JAK2 V617F and ringed sideroblasts: not necessarily RARS-T

To the editor:

In early 2005, shortly after the first recognition of JAK2 V617F mutations in Philadelphia-chromosome negative myeloproliferative disorders (MPD),¹  we reported in Blood²  that patients with myelodysplastic syndromes (MDS) and atypical MPD sometimes have JAK2 V617F, too, albeit uncommonly. These findings were quickly confirmed by others.^3,4 

Among the 101 MDS patients in our original cohort, we detected JAK2 mutations by DNA sequencing in 5 patients, and 2 of those 5 were reported as having refractory anemia with ringed sideroblasts (RARS).²  Since our 2005 publication, many readers have requested additional details about those 2 patients. This interest has been driven by the discovery that JAK2 V617F is detectable in up to 67% of patients meeting World Health Organization diagnostic criteria for the provisional entity RARS with thrombocytosis (RARS-T), an MDS-MPD overlap syndrome.^5-9  However, neither of our 2 patients with JAK2 V617F-positive RARS ever exhibited thrombocytosis or any other myeloproliferative features.

The first patient developed mild anemia at age 47, and was found to have a hypercellular marrow with mild dyserythropoiesis and “abundant” ringed sideroblasts. He was followed without specific therapy for 24 years; the platelet count was always within the normal range. He first presented to our institution at age 71 with a hemoglobin of 92 g/L (9.2 g/dL), mean corpuscular volume (MCV) 114 fL, white count of 4.4 × 10⁹/L with an unremarkable differential, and a platelet count of 371 × 10⁹/L. There was no organomegaly. The marrow was 95% cellular with 50% ringed sideroblasts, erythroid-predominant multilineage dysplasia without any fibrosis or megakaryocyte clustering, less than 5% blasts, and 46, XY karyotype. A research sample was obtained and later tested positive for JAK2 V617F. Multiple therapies were attempted, but all proved ineffective, and the patient died at age 79 of congestive heart failure.

The second patient presented at age 61with mild anemia and dimorphic erythrocyte morphology, shortly after completing radiotherapy for localized angiosarcoma of the vulva. Her initial bone marrow aspirate was normocellular and considered nondiagnostic, though 10% ringed sideroblasts were seen. Four years later, her hemoglobin had fallen to 70 g/L (7.0 g/dL) with MCV of 94 fL; her white count was 3.6 × 10⁹/L with an unremarkable differential, and platelet count was 153 × 10⁹/L. Organomegaly was always absent. Her marrow was 80% cellular with 60% ringed sideroblasts, striking dyserythropoiesis with normal granulopoiesis and rare hypolobated megakaryocytes, less than 5% blasts, and absent reticulin. Karyotype was 46, XX, and JAK2 V617F was present. After multiple treatments failed, the patient was maintained with transfusion support alone, and she died of congestive heart failure at age 70.

*WHAT THIS EXERCISE ASKS*:
- a) Answer these questions from the letter:
(i) How many MDS patients were in the authors' original cohort?
(ii) At what age did the first patient first present to the authors' institution?
(iii) What was the second patient's hemoglobin four years after her initial marrow aspirate?
- b) Reproduce the letter word for word from "The second patient" to "failure at age 70.".

*INFORMATION SHOWN*:
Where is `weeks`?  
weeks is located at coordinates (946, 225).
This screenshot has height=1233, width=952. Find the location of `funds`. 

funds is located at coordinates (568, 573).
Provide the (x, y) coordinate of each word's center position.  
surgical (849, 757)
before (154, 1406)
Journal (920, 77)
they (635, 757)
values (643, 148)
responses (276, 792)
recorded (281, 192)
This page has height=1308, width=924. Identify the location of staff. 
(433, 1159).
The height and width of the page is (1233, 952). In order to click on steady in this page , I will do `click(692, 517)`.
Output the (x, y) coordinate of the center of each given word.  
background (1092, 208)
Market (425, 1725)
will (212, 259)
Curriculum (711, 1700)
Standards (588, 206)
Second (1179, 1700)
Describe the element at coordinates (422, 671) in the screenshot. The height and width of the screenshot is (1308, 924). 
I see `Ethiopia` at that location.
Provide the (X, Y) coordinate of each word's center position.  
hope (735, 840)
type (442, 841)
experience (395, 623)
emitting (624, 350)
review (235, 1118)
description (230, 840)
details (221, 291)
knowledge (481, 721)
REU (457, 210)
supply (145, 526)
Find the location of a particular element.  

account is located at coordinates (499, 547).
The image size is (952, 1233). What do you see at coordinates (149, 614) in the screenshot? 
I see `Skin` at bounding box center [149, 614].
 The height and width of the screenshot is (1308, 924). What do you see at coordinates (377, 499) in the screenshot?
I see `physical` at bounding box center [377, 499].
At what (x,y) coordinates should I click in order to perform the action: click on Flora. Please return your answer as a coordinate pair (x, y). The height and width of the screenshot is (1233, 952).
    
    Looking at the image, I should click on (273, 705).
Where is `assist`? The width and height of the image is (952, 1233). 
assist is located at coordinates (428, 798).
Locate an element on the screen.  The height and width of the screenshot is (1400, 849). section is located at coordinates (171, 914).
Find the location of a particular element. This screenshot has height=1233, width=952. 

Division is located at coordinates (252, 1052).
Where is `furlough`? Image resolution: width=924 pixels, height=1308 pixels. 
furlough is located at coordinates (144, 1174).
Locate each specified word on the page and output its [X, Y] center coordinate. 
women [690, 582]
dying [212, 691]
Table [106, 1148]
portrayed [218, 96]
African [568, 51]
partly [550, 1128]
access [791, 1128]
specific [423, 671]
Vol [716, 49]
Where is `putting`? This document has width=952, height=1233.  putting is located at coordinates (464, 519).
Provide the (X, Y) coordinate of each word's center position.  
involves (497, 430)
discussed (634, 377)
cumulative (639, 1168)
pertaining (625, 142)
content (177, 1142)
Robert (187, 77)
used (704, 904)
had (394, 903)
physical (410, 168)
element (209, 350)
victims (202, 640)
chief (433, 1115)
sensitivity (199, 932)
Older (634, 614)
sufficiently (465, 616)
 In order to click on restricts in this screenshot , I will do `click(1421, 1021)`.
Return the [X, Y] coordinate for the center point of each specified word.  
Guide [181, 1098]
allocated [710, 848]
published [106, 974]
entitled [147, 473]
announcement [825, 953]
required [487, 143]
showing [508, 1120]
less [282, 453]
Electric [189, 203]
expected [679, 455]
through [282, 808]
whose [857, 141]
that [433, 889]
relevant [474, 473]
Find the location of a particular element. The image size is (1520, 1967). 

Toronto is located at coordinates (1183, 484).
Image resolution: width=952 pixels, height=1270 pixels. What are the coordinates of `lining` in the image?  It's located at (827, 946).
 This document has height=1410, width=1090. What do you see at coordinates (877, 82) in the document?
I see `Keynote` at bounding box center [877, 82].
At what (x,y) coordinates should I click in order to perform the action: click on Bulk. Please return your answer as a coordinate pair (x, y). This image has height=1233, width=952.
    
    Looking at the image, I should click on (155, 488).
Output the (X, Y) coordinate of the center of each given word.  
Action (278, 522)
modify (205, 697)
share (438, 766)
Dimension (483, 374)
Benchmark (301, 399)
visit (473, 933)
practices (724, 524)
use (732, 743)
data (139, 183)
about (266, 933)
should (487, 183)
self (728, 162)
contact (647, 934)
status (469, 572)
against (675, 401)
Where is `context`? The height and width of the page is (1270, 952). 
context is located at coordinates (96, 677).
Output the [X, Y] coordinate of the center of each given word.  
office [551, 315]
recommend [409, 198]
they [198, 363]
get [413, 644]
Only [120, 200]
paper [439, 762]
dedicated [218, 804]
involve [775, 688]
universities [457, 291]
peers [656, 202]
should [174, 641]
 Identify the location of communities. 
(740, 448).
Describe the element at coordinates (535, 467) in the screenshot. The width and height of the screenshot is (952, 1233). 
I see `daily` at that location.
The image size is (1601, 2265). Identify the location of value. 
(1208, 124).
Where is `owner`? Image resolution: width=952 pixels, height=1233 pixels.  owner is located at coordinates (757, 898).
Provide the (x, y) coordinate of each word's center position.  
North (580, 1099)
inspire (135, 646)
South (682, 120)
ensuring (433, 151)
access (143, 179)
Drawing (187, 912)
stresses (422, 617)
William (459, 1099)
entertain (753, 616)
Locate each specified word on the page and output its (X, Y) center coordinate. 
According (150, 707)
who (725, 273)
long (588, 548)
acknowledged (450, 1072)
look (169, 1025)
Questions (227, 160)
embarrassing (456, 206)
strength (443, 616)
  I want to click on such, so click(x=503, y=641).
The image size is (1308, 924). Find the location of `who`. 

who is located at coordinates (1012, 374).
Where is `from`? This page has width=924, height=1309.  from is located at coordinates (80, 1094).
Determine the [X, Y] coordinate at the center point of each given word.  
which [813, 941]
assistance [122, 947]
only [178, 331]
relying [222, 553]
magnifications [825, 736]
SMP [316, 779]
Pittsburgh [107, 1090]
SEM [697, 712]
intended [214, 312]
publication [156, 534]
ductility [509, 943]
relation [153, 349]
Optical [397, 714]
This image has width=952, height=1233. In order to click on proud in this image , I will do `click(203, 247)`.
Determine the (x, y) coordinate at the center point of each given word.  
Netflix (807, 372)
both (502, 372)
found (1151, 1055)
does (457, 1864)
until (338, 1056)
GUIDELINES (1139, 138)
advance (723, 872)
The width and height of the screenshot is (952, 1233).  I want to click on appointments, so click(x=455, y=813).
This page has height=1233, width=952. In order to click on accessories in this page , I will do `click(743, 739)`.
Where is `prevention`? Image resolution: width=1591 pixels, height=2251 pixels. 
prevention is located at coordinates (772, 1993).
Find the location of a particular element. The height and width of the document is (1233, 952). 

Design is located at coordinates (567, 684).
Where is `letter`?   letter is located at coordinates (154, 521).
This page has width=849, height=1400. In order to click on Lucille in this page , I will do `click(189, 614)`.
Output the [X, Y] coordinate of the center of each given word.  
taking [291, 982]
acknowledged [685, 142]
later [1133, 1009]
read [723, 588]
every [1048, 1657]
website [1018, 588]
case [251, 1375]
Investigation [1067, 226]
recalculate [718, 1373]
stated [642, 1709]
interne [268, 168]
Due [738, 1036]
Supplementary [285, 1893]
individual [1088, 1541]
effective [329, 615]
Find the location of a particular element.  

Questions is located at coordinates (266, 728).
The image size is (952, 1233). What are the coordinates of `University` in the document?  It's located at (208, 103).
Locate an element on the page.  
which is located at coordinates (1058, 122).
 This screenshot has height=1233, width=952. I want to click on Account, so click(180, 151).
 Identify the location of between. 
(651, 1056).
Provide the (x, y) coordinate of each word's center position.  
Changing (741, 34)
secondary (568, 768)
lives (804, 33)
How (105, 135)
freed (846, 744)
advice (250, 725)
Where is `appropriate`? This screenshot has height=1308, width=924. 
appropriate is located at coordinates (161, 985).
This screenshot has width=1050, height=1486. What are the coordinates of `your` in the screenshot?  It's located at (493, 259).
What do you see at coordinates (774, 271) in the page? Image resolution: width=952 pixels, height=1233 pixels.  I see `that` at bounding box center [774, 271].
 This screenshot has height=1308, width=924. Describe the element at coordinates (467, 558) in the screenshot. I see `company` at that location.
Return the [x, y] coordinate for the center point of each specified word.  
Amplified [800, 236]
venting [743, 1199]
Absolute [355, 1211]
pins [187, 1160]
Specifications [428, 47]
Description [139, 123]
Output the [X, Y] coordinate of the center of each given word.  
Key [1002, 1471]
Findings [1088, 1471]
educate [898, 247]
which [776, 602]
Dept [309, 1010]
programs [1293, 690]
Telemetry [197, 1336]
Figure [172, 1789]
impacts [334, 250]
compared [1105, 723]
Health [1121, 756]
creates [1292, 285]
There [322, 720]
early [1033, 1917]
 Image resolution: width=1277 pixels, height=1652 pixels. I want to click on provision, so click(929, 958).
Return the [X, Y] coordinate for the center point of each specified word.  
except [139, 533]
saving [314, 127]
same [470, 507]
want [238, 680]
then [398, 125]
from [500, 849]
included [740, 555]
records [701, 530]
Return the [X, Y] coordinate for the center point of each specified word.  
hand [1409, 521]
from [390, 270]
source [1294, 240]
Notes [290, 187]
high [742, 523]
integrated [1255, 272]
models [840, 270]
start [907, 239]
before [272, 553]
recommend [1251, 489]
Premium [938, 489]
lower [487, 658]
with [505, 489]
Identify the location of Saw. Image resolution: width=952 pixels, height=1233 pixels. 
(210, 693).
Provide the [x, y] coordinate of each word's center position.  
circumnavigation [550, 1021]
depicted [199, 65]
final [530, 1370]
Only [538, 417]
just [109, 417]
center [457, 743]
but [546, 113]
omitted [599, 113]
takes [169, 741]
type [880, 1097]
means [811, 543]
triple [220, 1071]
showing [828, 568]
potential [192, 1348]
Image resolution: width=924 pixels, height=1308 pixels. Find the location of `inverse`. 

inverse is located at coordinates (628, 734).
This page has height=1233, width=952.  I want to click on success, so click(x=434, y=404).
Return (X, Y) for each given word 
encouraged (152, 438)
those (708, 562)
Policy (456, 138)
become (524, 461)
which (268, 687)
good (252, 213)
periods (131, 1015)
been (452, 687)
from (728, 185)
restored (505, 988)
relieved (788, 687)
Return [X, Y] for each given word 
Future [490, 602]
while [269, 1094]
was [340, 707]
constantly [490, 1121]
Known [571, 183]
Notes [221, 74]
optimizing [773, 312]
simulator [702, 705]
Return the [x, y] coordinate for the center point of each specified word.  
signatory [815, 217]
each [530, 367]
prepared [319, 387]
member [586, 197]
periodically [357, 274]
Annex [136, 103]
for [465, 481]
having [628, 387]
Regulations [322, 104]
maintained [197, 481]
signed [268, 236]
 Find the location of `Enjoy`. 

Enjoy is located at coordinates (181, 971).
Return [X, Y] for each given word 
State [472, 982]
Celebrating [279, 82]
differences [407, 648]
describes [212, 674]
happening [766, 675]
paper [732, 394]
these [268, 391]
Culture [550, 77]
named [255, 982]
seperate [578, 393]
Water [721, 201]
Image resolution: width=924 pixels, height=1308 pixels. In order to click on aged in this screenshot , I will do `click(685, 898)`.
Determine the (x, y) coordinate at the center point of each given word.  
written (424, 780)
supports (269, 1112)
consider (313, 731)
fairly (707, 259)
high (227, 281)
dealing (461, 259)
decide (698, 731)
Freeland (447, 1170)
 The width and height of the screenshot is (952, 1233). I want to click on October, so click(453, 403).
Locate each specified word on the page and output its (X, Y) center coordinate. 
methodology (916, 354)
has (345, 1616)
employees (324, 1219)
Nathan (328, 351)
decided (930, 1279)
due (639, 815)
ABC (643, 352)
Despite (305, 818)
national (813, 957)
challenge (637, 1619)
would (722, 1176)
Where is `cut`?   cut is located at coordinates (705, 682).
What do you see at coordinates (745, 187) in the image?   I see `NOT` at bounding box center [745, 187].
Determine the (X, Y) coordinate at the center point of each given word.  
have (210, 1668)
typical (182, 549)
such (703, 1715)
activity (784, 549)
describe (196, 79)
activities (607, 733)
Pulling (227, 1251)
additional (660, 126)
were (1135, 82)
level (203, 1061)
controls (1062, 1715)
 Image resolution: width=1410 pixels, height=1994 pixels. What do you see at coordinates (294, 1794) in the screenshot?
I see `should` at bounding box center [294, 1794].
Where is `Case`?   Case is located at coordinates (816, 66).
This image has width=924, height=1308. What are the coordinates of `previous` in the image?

*RESPONSES IN ORDER*:
- a)
(i) 101
(ii) 71
(iii) 70 g/L (7.0 g/dL)

- b)
The second patient presented at age 61with mild anemia and dimorphic erythrocyte morphology, shortly after completing radiotherapy for localized angiosarcoma of the vulva. Her initial bone marrow aspirate was normocellular and considered nondiagnostic, though 10% ringed sideroblasts were seen. Four years later, her hemoglobin had fallen to 70 g/L (7.0 g/dL) with MCV of 94 fL; her white count was 3.6 × 10⁹/L with an unremarkable differential, and platelet count was 153 × 10⁹/L. Organomegaly was always absent. Her marrow was 80% cellular with 60% ringed sideroblasts, striking dyserythropoiesis with normal granulopoiesis and rare hypolobated megakaryocytes, less than 5% blasts, and absent reticulin. Karyotype was 46, XX, and JAK2 V617F was present. After multiple treatments failed, the patient was maintained with transfusion support alone, and she died of congestive heart failure at age 70.